I have the 70-200 f4 IS and the image quality is just amazing. I tried the 70-300L at a Canon exhibition. It is a bit heavier but it is shorter (easier to pack in a bag). Image quality seems equivalent to the 70-200 and if I would do it again, I would definitively go for the extra reach of the 70-300.


----------



## ivansebastian (Aug 29, 2012)

I used to have 70-200 f/4 IS, but honestly it didn't fit me well. Specially if you taking a lot of candid and portrait, I would say use 70-200 f/2.8 will serve your need much better. Now I use 70-200mm f/2.8 IS II, and I love this lens (except for the weight, after I carrying it around for a while )


----------



## Hillsilly (Aug 29, 2012)

I've got a 70-200 f/4 IS and its an excellent lens. However, since picking up a 135 f/2, I rarely use the 70-200. The 135 is sharp at f/2. While the zoom is good at f/4, it is much better at f/5.6. All things being equal, you can use a much faster shutter speed with the 135, whereas a slower shutter speed on the zoom might lead to some motion blur. The wider aperture of the 135 also allows you to blur backgrounds more if you want (which is a nice look for some portraits). Also, its not a big white lens - you feel a little less conspicuous carrying it. They're both around the same price - I'd at least give it some thought.


----------



## KKCFamilyman (Aug 31, 2012)

Thanks for the replies.

I purchased the 70-200 f4 is. $1100 seemed like a good price. It's new and I know I can sell it later if need be for minimal loss. I think it complements my 24-105. Now that I have the telephoto covered. I am going for the 24-70 II year end or early next. Either way thanks for all the advice. I looked and held the 70-200 2.8 and it just is too heavy for the extra stop. Also the cost is soo much. I think this will let me see if I feel limited by the aperature and if so then I will sell it and go for the 70-200. At least then I will know I need it. I looked at the 200 2.8mm and 135l but for me I need zoom since my family makes me have to react fast and it's too hard to change lenses of focus on moving around. I think this will be a good start. If Canon releases the infamous 14-24 or 35l II then maybe that will be my next lens. I also will probably end up with the eos m and use my lenses on that for when I need to travel light. That makes the lens I purchased that much more useful vs the 2.8 counterpart. Anyway thanks everyone.


----------



## jdramirez (Aug 31, 2012)

KKCFamilyman said:


> Thanks. I just wish I rented it at home. I got it for a trip and only used it for a handful of shots but they were great shots. I just don't want to feel compelled because of the deal but then again if it's going to likely rise a few hundred then I would just buy it now.

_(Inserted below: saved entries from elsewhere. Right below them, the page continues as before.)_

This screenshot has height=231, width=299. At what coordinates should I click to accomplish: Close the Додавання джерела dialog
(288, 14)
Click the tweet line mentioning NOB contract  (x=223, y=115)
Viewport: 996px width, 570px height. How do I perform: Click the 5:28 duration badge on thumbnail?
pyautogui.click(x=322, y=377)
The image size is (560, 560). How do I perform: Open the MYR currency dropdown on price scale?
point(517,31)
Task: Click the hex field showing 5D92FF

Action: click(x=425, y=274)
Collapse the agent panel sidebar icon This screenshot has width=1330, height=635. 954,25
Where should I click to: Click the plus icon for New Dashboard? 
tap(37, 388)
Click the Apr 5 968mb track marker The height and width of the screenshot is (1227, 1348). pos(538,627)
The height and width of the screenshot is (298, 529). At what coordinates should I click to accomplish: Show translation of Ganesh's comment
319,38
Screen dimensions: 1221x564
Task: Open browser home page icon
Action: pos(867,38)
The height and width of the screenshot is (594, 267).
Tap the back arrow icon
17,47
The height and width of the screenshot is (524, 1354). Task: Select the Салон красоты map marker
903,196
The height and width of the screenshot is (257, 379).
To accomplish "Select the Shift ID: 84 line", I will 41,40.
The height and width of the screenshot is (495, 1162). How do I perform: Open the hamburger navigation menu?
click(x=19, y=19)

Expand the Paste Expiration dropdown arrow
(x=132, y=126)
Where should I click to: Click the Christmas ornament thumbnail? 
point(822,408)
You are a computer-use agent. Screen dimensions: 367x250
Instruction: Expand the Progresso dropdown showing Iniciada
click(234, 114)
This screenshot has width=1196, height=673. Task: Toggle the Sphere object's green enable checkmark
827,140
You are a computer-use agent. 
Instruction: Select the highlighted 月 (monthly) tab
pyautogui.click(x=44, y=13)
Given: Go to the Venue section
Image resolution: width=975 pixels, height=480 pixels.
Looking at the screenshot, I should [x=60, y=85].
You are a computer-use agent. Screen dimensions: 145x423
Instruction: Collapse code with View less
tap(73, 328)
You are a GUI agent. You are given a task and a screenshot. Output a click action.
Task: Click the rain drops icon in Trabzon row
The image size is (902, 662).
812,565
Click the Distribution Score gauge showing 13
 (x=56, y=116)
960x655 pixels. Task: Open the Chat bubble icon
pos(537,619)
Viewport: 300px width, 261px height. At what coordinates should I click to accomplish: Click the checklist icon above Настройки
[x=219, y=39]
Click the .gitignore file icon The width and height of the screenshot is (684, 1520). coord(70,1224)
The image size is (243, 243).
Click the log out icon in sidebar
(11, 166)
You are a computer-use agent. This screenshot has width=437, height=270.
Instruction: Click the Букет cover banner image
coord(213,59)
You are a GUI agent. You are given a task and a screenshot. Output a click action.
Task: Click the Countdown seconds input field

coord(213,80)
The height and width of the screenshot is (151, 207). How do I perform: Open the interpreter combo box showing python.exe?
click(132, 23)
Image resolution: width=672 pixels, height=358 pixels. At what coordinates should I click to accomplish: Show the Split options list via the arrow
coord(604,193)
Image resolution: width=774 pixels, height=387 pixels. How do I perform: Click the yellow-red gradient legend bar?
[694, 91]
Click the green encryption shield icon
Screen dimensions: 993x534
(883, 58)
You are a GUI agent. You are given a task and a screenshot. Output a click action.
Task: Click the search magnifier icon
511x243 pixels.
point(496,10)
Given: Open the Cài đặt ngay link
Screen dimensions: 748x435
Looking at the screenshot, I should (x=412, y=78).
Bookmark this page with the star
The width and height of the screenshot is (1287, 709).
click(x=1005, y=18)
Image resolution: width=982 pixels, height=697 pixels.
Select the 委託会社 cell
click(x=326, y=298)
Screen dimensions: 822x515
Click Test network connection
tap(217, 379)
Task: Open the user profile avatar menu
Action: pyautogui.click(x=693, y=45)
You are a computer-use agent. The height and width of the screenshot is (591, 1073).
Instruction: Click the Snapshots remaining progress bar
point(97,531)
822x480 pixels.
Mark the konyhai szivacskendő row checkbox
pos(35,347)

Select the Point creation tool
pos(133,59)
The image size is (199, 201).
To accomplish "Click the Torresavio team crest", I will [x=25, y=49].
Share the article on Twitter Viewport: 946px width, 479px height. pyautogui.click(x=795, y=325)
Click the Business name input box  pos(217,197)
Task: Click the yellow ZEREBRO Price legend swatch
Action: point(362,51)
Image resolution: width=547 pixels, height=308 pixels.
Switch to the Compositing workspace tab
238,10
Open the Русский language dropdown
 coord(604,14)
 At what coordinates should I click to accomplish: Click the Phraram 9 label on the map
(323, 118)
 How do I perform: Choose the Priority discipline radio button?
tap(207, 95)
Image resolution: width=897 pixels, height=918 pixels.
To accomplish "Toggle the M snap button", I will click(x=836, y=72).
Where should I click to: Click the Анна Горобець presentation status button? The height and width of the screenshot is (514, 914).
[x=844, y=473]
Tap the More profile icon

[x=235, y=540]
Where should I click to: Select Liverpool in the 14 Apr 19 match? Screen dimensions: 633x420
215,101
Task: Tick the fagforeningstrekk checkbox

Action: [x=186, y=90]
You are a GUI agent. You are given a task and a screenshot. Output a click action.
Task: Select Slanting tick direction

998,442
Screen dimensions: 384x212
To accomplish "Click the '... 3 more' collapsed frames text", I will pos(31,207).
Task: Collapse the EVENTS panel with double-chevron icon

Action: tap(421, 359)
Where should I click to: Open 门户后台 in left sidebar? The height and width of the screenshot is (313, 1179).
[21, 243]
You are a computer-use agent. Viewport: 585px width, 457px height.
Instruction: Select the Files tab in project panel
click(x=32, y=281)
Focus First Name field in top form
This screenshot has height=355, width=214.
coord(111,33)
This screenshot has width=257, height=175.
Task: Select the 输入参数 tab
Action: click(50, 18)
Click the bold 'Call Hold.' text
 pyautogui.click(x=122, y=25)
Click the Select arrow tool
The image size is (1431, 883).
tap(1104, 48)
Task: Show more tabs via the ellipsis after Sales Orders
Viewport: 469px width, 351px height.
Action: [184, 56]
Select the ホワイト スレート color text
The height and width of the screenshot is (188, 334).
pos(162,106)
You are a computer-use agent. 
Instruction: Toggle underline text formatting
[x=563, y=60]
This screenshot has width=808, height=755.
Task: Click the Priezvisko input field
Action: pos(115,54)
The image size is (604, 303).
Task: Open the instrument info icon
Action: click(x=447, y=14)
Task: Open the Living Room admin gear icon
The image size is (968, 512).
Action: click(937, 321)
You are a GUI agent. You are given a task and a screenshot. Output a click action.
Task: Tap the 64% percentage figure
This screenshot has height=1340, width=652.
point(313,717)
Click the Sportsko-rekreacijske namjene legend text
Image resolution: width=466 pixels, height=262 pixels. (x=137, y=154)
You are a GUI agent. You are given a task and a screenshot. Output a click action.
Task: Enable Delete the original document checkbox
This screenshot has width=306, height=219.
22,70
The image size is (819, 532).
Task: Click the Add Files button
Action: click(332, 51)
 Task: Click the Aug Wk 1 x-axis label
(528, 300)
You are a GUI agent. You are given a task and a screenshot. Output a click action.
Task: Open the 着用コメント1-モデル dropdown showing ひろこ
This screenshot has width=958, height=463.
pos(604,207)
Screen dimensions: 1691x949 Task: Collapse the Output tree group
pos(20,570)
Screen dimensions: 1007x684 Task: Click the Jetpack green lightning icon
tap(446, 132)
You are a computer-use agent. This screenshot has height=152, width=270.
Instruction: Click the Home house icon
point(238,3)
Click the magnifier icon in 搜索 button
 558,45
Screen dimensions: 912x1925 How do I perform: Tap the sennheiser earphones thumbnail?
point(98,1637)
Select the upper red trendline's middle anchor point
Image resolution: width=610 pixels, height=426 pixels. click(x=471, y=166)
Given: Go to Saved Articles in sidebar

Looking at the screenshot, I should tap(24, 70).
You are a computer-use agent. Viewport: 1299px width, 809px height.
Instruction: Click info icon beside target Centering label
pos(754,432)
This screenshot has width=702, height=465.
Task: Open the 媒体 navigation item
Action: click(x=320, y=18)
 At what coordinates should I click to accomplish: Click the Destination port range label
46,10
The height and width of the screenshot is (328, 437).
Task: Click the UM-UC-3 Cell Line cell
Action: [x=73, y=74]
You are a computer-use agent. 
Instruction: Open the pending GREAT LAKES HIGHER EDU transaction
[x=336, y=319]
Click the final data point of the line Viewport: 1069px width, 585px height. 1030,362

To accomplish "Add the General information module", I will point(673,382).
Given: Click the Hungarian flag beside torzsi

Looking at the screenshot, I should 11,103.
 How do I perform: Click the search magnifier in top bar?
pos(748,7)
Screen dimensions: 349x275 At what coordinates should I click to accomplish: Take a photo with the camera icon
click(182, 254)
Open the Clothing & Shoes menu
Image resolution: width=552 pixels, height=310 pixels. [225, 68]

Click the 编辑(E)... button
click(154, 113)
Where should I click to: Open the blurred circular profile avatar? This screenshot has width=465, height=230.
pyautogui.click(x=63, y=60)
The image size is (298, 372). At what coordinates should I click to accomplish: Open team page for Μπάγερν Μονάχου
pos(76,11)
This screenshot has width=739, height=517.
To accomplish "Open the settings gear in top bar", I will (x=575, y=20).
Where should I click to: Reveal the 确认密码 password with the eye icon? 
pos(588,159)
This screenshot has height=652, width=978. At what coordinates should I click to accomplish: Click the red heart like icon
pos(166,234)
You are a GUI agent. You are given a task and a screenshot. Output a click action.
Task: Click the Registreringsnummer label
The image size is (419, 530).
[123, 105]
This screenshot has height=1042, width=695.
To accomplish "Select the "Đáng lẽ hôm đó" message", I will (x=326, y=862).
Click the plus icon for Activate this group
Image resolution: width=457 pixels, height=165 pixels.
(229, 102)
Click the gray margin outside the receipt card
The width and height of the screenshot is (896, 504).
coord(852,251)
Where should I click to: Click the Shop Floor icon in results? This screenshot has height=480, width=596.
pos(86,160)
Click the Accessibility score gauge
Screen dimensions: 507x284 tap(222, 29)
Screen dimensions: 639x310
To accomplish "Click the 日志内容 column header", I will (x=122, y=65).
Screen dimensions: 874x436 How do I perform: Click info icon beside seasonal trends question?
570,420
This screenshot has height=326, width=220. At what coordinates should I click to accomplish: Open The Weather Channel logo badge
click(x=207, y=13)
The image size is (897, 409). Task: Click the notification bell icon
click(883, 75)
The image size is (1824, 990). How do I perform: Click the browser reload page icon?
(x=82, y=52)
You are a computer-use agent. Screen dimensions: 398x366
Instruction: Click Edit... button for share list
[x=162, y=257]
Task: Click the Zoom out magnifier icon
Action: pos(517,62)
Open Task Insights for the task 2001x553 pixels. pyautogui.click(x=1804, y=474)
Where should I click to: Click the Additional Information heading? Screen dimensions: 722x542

Go to Canon price watch and see what the price has been the last 2 years. The last time the lens was at 1100 was fall of 2010. So you aren't buying it while it is the most expensive, and with inflation, you are getting a deal.


----------



## jondave (Aug 31, 2012)

KKCFamilyman said:


> Thanks for the replies.
> 
> I purchased the 70-200 f4 is. $1100 seemed like a good price. It's new and I know I can sell it later if need be for minimal loss. I think it complements my 24-105. Now that I have the telephoto covered. I am going for the 24-70 II year end or early next. Either way thanks for all the advice. I looked and held the 70-200 2.8 and it just is too heavy for the extra stop. Also the cost is soo much. I think this will let me see if I feel limited by the aperature and if so then I will sell it and go for the 70-200. At least then I will know I need it. I looked at the 200 2.8mm and 135l but for me I need zoom since my family makes me have to react fast and it's too hard to change lenses of focus on moving around. I think this will be a good start. If Canon releases the infamous 14-24 or 35l II then maybe that will be my next lens. I also will probably end up with the eos m and use my lenses on that for when I need to travel light. That makes the lens I purchased that much more useful vs the 2.8 counterpart. Anyway thanks everyone.



Congratulations on the purchase. Nothing can beat primes, but they do have their specific place and for a lot of us the versatility of an L zoom outweighs the IQ advantage of a fast prime.

Good point on the 70-200 2.8 IS II. It's better on all aspects, if you don't mind lugging the extra weight. Thing is, the 70-200mm f4 is so good already (it's even better than the 70-200 2.8 Mk I) that you wouldn't actually know there's a better zoom unless you've actually used the 2.8 II. So no regrets, enjoy and be confident that you've made the right decision.


----------



## drolo61 (Aug 31, 2012)

I fully agree. Stepped up from an 70-300 while using a rented 70-200 for the weekend. The IQ difference is incredible


----------



## tomscott (Aug 31, 2012)

I vote 70-200mm Non IS F2.8 I have one and its wonderful, but you need a steady hand but at 2.8 it is stunning. That or the 70-300mm.


----------



## Marsu42 (Aug 31, 2012)

drolo61 said:


> Stepped up from an 70-300 while using a rented 70-200 for the weekend. The IQ difference is incredible



... you are talking about the 70-300 non-L, aren't you?


----------



## Dylan777 (Aug 31, 2012)

kennephoto said:


> You could always buy it, use it for a while and sell it if you no longer like it or if it doesnt fit your needs. I buy and sell lenses a lot.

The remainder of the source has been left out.